Record extracts:
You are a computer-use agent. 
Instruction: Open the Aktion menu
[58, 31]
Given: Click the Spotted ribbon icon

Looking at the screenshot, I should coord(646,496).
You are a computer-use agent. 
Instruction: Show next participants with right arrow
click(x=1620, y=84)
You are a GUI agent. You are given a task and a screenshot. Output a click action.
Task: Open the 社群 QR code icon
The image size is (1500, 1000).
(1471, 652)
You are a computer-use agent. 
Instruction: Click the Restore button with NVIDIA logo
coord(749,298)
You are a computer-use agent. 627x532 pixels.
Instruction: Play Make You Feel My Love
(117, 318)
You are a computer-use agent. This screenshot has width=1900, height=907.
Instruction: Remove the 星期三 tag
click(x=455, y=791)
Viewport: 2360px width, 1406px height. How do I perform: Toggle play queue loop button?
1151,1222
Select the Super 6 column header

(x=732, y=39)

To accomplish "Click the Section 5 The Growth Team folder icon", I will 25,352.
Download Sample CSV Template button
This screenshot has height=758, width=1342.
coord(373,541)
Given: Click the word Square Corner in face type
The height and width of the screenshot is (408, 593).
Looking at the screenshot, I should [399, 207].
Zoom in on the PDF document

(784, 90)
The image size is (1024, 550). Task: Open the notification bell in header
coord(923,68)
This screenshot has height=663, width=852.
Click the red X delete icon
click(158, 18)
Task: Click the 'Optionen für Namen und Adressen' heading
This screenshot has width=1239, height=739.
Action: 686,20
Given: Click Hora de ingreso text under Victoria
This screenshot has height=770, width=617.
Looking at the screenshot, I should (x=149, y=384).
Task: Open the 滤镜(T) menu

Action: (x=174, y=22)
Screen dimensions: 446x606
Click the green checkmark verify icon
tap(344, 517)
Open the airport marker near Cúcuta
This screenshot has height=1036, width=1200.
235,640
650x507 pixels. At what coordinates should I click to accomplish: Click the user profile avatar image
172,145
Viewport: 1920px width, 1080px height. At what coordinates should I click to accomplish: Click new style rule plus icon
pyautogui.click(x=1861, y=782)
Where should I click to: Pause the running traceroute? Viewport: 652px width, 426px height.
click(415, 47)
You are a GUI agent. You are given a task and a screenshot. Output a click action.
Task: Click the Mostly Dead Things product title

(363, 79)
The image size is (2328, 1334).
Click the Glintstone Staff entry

Exercise details: Can you rename "computer-use agent" to "desktop agent" throughout the rows above and reproduce them with nothing else changed?

Solved exercise:
You are a desktop agent. 
Instruction: Open the Aktion menu
[58, 31]
Given: Click the Spotted ribbon icon

Looking at the screenshot, I should coord(646,496).
You are a desktop agent. 
Instruction: Show next participants with right arrow
click(x=1620, y=84)
You are a GUI agent. You are given a task and a screenshot. Output a click action.
Task: Open the 社群 QR code icon
The image size is (1500, 1000).
(1471, 652)
You are a desktop agent. 
Instruction: Click the Restore button with NVIDIA logo
coord(749,298)
You are a desktop agent. 627x532 pixels.
Instruction: Play Make You Feel My Love
(117, 318)
You are a desktop agent. This screenshot has width=1900, height=907.
Instruction: Remove the 星期三 tag
click(x=455, y=791)
Viewport: 2360px width, 1406px height. How do I perform: Toggle play queue loop button?
1151,1222
Select the Super 6 column header

(x=732, y=39)

To accomplish "Click the Section 5 The Growth Team folder icon", I will 25,352.
Download Sample CSV Template button
This screenshot has height=758, width=1342.
coord(373,541)
Given: Click the word Square Corner in face type
The height and width of the screenshot is (408, 593).
Looking at the screenshot, I should [399, 207].
Zoom in on the PDF document

(784, 90)
The image size is (1024, 550). Task: Open the notification bell in header
coord(923,68)
This screenshot has height=663, width=852.
Click the red X delete icon
click(158, 18)
Task: Click the 'Optionen für Namen und Adressen' heading
This screenshot has width=1239, height=739.
Action: 686,20
Given: Click Hora de ingreso text under Victoria
This screenshot has height=770, width=617.
Looking at the screenshot, I should (x=149, y=384).
Task: Open the 滤镜(T) menu

Action: (x=174, y=22)
Screen dimensions: 446x606
Click the green checkmark verify icon
tap(344, 517)
Open the airport marker near Cúcuta
This screenshot has height=1036, width=1200.
235,640
650x507 pixels. At what coordinates should I click to accomplish: Click the user profile avatar image
172,145
Viewport: 1920px width, 1080px height. At what coordinates should I click to accomplish: Click new style rule plus icon
pyautogui.click(x=1861, y=782)
Where should I click to: Pause the running traceroute? Viewport: 652px width, 426px height.
click(415, 47)
You are a GUI agent. You are given a task and a screenshot. Output a click action.
Task: Click the Mostly Dead Things product title

(363, 79)
The image size is (2328, 1334).
Click the Glintstone Staff entry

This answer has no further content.